What is needed
Copy out the entries that come next, exactly.

Information
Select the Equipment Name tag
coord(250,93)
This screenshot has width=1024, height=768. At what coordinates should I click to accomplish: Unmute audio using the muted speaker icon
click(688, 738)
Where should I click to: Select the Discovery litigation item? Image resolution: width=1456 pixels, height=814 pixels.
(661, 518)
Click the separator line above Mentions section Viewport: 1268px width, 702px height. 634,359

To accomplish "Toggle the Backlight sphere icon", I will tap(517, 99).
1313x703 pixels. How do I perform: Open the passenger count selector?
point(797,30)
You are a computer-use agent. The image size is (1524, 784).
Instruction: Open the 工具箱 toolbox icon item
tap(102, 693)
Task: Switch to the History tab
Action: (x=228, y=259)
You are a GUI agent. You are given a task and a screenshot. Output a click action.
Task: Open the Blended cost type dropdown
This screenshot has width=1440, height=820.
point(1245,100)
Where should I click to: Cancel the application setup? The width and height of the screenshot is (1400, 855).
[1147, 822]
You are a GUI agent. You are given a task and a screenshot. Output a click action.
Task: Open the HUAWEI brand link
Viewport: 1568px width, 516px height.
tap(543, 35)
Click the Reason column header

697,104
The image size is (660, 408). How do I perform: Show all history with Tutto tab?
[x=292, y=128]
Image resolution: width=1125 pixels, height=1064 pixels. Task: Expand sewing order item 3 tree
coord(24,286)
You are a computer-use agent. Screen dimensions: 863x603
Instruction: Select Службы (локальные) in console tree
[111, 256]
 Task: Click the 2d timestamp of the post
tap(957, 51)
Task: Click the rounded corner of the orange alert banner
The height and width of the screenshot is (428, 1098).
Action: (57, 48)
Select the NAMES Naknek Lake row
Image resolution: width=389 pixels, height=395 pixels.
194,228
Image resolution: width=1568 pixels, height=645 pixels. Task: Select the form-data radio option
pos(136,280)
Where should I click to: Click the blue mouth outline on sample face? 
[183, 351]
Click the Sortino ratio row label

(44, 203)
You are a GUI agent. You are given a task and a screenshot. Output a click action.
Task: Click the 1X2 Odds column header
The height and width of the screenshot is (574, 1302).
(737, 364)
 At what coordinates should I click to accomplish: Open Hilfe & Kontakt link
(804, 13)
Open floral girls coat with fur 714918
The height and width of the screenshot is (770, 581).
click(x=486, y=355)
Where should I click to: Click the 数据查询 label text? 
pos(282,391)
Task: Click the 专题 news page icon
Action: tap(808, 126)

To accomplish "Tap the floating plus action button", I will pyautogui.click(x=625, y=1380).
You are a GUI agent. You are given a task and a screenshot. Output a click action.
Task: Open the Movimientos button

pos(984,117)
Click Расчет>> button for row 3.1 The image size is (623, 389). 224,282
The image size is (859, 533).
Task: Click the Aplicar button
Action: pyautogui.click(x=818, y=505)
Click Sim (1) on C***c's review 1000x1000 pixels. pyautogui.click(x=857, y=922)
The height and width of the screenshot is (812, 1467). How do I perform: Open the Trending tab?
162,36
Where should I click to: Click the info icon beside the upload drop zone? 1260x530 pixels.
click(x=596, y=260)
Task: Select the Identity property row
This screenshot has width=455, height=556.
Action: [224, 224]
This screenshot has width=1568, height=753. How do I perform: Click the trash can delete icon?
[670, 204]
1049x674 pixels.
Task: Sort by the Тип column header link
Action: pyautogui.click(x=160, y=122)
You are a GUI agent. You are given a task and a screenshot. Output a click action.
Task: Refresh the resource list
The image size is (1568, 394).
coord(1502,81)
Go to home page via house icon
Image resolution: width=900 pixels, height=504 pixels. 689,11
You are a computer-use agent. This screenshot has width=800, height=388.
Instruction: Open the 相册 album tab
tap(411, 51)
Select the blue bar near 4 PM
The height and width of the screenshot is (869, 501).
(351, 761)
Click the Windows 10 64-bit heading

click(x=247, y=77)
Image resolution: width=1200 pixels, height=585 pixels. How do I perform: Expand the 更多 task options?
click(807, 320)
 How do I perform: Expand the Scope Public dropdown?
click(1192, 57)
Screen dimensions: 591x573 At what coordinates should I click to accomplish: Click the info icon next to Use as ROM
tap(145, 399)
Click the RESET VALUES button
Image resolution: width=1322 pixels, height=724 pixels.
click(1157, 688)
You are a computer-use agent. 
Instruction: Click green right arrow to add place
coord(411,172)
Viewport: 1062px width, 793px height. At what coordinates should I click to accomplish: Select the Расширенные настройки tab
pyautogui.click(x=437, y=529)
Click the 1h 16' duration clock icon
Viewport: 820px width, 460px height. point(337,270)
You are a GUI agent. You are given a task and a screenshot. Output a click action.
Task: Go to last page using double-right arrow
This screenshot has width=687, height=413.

Exercise output
Select the Equipment Name tag
coord(250,93)
This screenshot has width=1024, height=768. At what coordinates should I click to accomplish: Unmute audio using the muted speaker icon
click(688, 738)
Where should I click to: Select the Discovery litigation item? Image resolution: width=1456 pixels, height=814 pixels.
(661, 518)
Click the separator line above Mentions section Viewport: 1268px width, 702px height. 634,359

To accomplish "Toggle the Backlight sphere icon", I will tap(517, 99).
1313x703 pixels. How do I perform: Open the passenger count selector?
point(797,30)
You are a computer-use agent. The image size is (1524, 784).
Instruction: Open the 工具箱 toolbox icon item
tap(102, 693)
Task: Switch to the History tab
Action: (x=228, y=259)
You are a GUI agent. You are given a task and a screenshot. Output a click action.
Task: Open the Blended cost type dropdown
This screenshot has width=1440, height=820.
point(1245,100)
Where should I click to: Cancel the application setup? The width and height of the screenshot is (1400, 855).
[1147, 822]
You are a GUI agent. You are given a task and a screenshot. Output a click action.
Task: Open the HUAWEI brand link
Viewport: 1568px width, 516px height.
tap(543, 35)
Click the Reason column header

697,104
The image size is (660, 408). How do I perform: Show all history with Tutto tab?
[x=292, y=128]
Image resolution: width=1125 pixels, height=1064 pixels. Task: Expand sewing order item 3 tree
coord(24,286)
You are a computer-use agent. Screen dimensions: 863x603
Instruction: Select Службы (локальные) in console tree
[111, 256]
 Task: Click the 2d timestamp of the post
tap(957, 51)
Task: Click the rounded corner of the orange alert banner
The height and width of the screenshot is (428, 1098).
Action: (57, 48)
Select the NAMES Naknek Lake row
Image resolution: width=389 pixels, height=395 pixels.
194,228
Image resolution: width=1568 pixels, height=645 pixels. Task: Select the form-data radio option
pos(136,280)
Where should I click to: Click the blue mouth outline on sample face? 
[183, 351]
Click the Sortino ratio row label

(44, 203)
You are a GUI agent. You are given a task and a screenshot. Output a click action.
Task: Click the 1X2 Odds column header
The height and width of the screenshot is (574, 1302).
(737, 364)
 At what coordinates should I click to accomplish: Open Hilfe & Kontakt link
(804, 13)
Open floral girls coat with fur 714918
The height and width of the screenshot is (770, 581).
click(x=486, y=355)
Where should I click to: Click the 数据查询 label text? 
pos(282,391)
Task: Click the 专题 news page icon
Action: tap(808, 126)

To accomplish "Tap the floating plus action button", I will pyautogui.click(x=625, y=1380).
You are a GUI agent. You are given a task and a screenshot. Output a click action.
Task: Open the Movimientos button

pos(984,117)
Click Расчет>> button for row 3.1 The image size is (623, 389). 224,282
The image size is (859, 533).
Task: Click the Aplicar button
Action: pyautogui.click(x=818, y=505)
Click Sim (1) on C***c's review 1000x1000 pixels. pyautogui.click(x=857, y=922)
The height and width of the screenshot is (812, 1467). How do I perform: Open the Trending tab?
162,36
Where should I click to: Click the info icon beside the upload drop zone? 1260x530 pixels.
click(x=596, y=260)
Task: Select the Identity property row
This screenshot has width=455, height=556.
Action: [224, 224]
This screenshot has width=1568, height=753. How do I perform: Click the trash can delete icon?
[670, 204]
1049x674 pixels.
Task: Sort by the Тип column header link
Action: pyautogui.click(x=160, y=122)
You are a GUI agent. You are given a task and a screenshot. Output a click action.
Task: Refresh the resource list
The image size is (1568, 394).
coord(1502,81)
Go to home page via house icon
Image resolution: width=900 pixels, height=504 pixels. 689,11
You are a computer-use agent. This screenshot has width=800, height=388.
Instruction: Open the 相册 album tab
tap(411, 51)
Select the blue bar near 4 PM
The height and width of the screenshot is (869, 501).
(351, 761)
Click the Windows 10 64-bit heading

click(x=247, y=77)
Image resolution: width=1200 pixels, height=585 pixels. How do I perform: Expand the 更多 task options?
click(807, 320)
 How do I perform: Expand the Scope Public dropdown?
click(1192, 57)
Screen dimensions: 591x573 At what coordinates should I click to accomplish: Click the info icon next to Use as ROM
tap(145, 399)
Click the RESET VALUES button
Image resolution: width=1322 pixels, height=724 pixels.
click(1157, 688)
You are a computer-use agent. 
Instruction: Click green right arrow to add place
coord(411,172)
Viewport: 1062px width, 793px height. At what coordinates should I click to accomplish: Select the Расширенные настройки tab
pyautogui.click(x=437, y=529)
Click the 1h 16' duration clock icon
Viewport: 820px width, 460px height. point(337,270)
You are a GUI agent. You are given a task and a screenshot. Output a click action.
Task: Go to last page using double-right arrow
This screenshot has width=687, height=413.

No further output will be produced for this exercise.